No patent for “perpetual motion” machine

Peter Crowley v Comptroller General Of Patents

This judgment related to an appeal from a decision of the IPO to refuse Mr Crowley’s United Kingdom Patent Application No. 0819309.6.

This case is one in a long line of decisions relating to whether it is possible to obtain patent protection for perpetual motion machines.

The patent application in question related to a machine that allegedly generated more output energy than the input energy it required.

The application was initially refused for two reasons. Firstly, the IPO examiner found that the invention contradicted the laws of thermodynamics and was therefore devoid of any industrial application. Secondly, the IPO examiner found that the disclosure of the application was insufficient in the sense that it would be impossible for the skilled person to put into effect an invention that contradicted the laws of thermodynamics. At first instance, the IPO Hearing Officer upheld the IPO examiner’s decision to refuse the application, confirming that it indeed contradicted the laws of thermodynamics.
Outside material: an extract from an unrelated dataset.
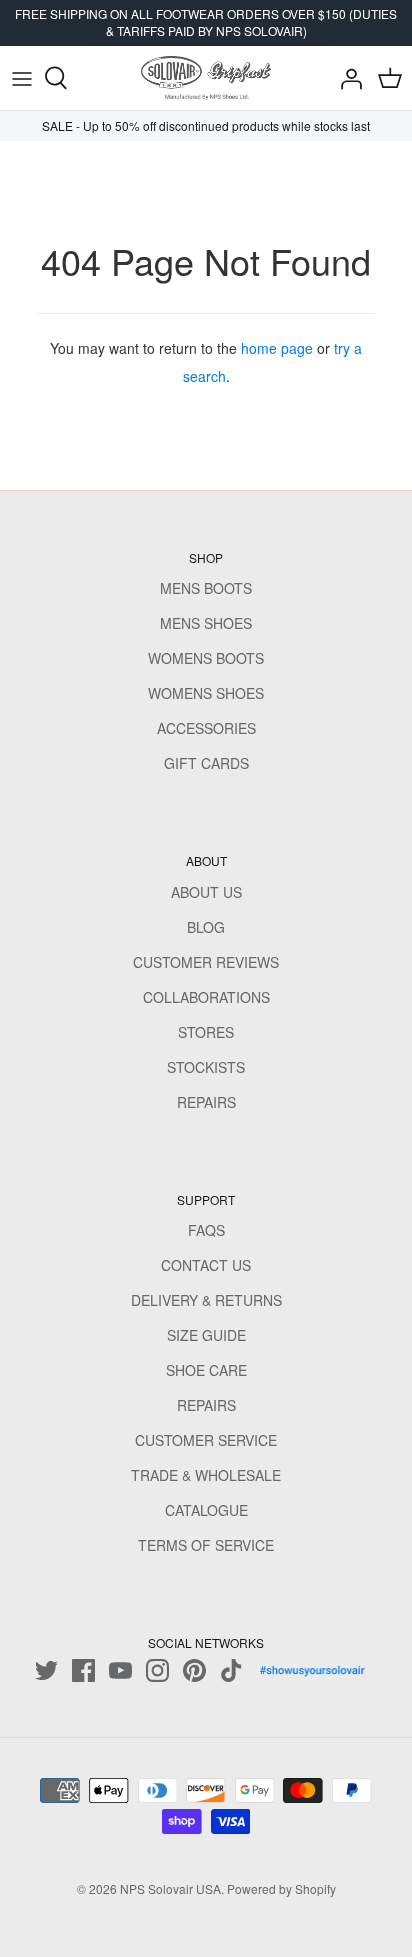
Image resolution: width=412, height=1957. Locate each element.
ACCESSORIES (206, 728)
Mann J dismissed the appeal, finding no faults in the analysis and conclusion of the Hearing Officer. In particular, the judge identified several shortcomings of the application, including the lack of a proper consideration of the causes of energy loss and the incorrect assumption that the force of gravity is external to the system that encompasses the machine, and commented that:

Mr Crowley may be correct in his description of the potentially continuous nature of the operation of the machine if Mr Crowley were to take it into a world which is an ideal world… However, Mr Crowley and the rest of us do not live in such a world.